What we may find is, by cropping out some parts of the face, recognition will improve considerably. But in order to take the deformable parts that change due to expression into account, something like an expression becomes necessary. Then, there is room for comparison between expression-invariant model-based recognition and recognition which is based purely on alignment. The type of alignment too, e,g. the implementation of ICP, can be compared in this way,

To summarise this more formally, we take N=200 pairs of size 480x640, where all of them are 3-D images acquired from N different subjects under various lighting, pose, and scale conditions, then register them using 4 ICP methods, in turn (potentially with variants, time permitting), using a fixed nose-finding method. As the first experiment we may wish to apply this alignment to a set of cropped faces, ensuring that they all lie in the same frame of reference. A model is built from the residual of all 200 pairs, in order to encompass the difference incurred by an expression of choice, e.g. smile or frown. In the next stage, 5 sets of M=N/5 images are set as a gallery G and a probe p goes through all images in G, attempting to find the best match best on several criteria such as model determinant or sum of differences. This is how it is implemented at the moment. To measure determinant difference it is possible to add the new residual (between p and any image in G), then concatenate it to the set of observations that build the model, rebuilding it rapidly (coarse-to-fine approach if needed). This is how it is implemented at the moment. Subsequent experiments can extend to compare other aspects of recognition using the same framework/pipeline. GMDS can also be added for comparison with G-PCA. Measurement of performance should be easy if the correct matches are recorded for a random permutation of the set and then paired for some threshold (or best match) based on the gallery. The most time-consuming task is organising the data for this set of experiments. That may sound plausible enough as a starting point.

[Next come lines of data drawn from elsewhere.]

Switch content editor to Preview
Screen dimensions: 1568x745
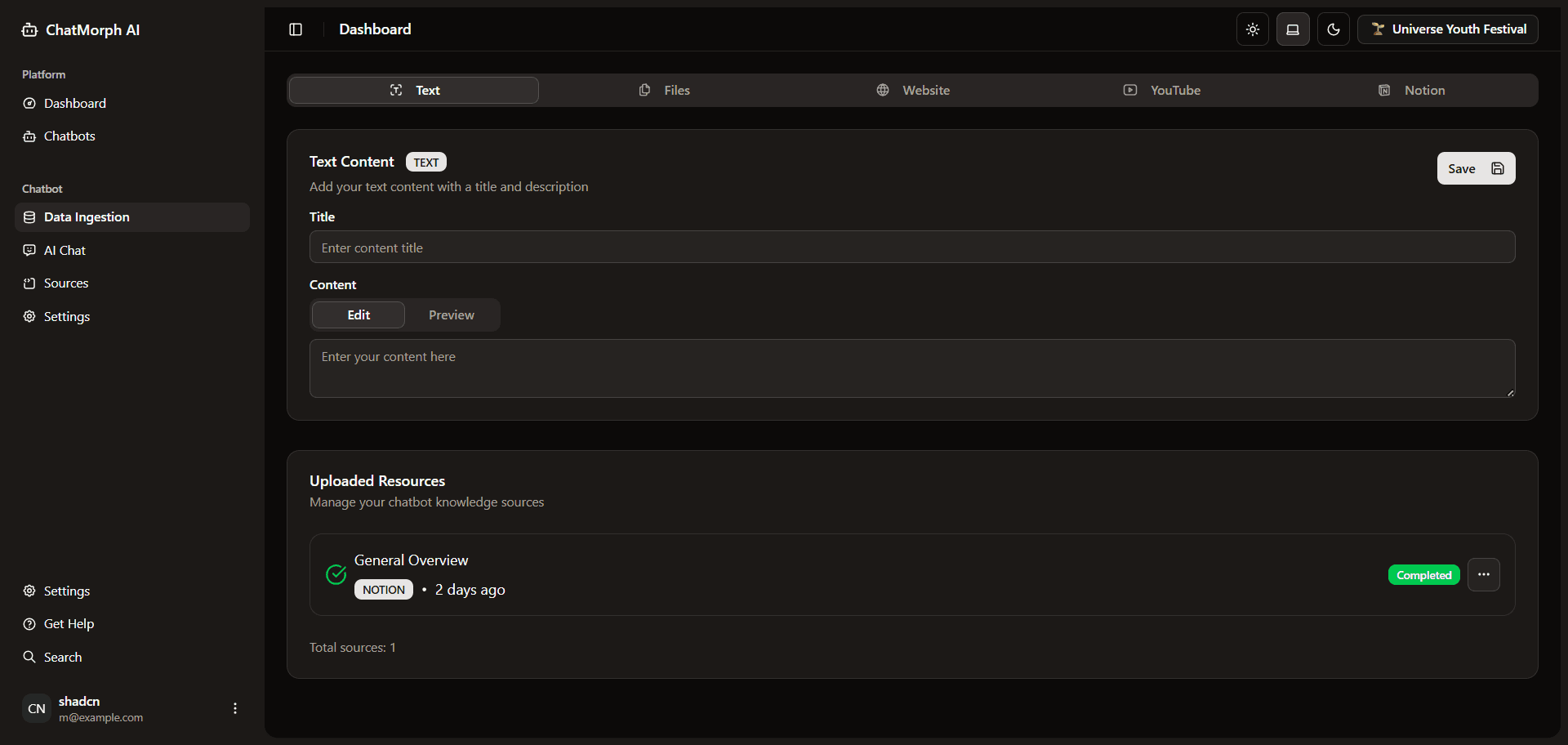pos(451,315)
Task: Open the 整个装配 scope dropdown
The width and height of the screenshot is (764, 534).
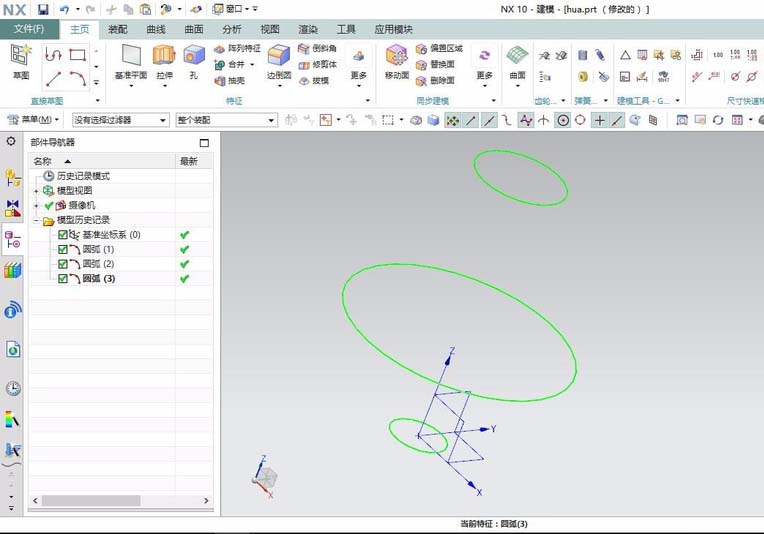Action: 227,120
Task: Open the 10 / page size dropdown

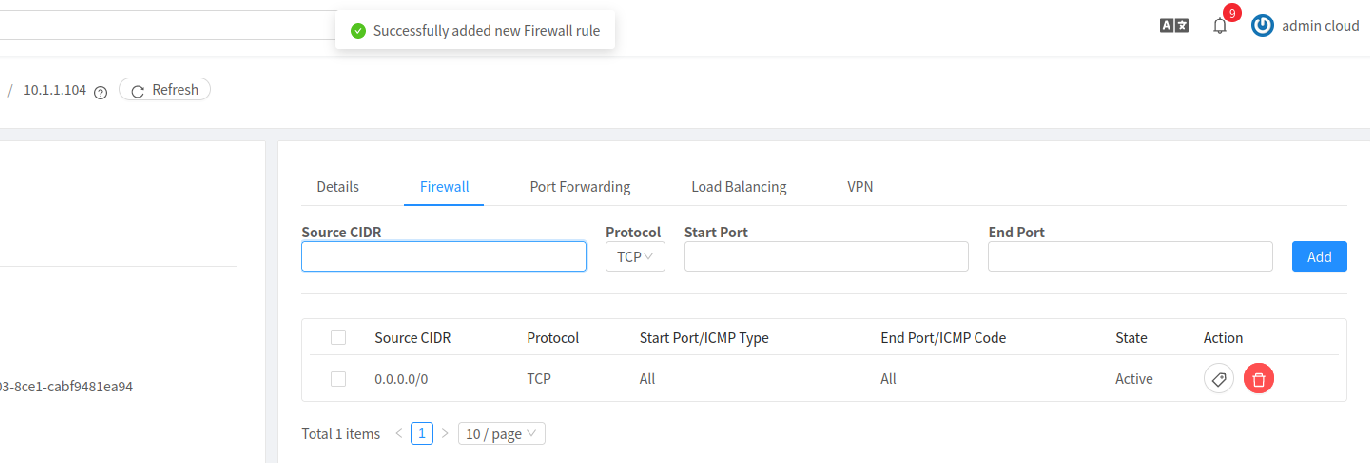Action: (501, 434)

If the experiments work as hoped, performing them on larger sets ought to be trivial. To proactively remove allegations of the set being too easy to deal with (picky-ness in peer review), the most difficult partition when it comes to acquisition quality is taken. Figure $[*]$ shows some examples of pairs that are being used after being selected as not many images contain expression variation. The selection process of very tedious as very few 3-D images exist with expressions in them, especially ones from the same person (required for consistent training assuming intra-subject residues are alike for common expressions).

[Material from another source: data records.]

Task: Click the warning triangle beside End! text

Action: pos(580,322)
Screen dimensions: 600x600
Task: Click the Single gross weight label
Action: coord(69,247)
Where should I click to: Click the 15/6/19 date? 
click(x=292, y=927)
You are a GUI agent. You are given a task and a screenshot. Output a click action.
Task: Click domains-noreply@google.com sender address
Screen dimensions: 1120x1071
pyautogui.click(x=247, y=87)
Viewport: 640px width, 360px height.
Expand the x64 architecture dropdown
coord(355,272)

**Figure:** Examples of the faces used tor training and recognition, with neutrals on the left and smiles on the right

About 5 hours were spent classifying the NIST datasets for future experiments. An initial subset of it is put in loader files. From the whole 3-D data of the Face Recognition Grand Challenge, one can only find a few hundreds of distinct individuals. Not all of them have an acquisition with a smile. I found just over 80 by manually browsing everything and some will be hard to work with due to obvious cases of degraded signal. The criteria was that all parts of the face (mouth upwards) must be visible and the expression one of happiness, not necessarily a smile.

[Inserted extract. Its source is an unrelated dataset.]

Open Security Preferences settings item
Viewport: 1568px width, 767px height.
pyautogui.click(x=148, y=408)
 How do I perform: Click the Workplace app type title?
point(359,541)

The new methods of ICP are applied to target data such as the above. The program works reasonably well (see Figure $[*]$ ) with GIP implementations of ICP (there are two main ones from GIP) and the new data which comprises 86 pairs, or 172 images in total.

**Figure:** Examples of the program with the new data and methods in place

We have gone through nearly the entire group of images for the purpose of reassurance, ensuring not so systematically that without any intervention or modification the face is detected and brought into alignment, first by segmenting its parts and then by translating it to better fit the pairing (a companion image which is non-neutral). So far we have found just one problematic image, where some guy's broad locks are mistaken for the parts of his face. This will need to be corrected somehow, without treating it as a special case. It is actually surprising, given the variation inherent in this set, that the vast majority of images will be detected so easily.

If we need a single or a couple of people with various expressions, that we define somehow, it will be possible to generate in the lab. We could define the required expressions by pictures.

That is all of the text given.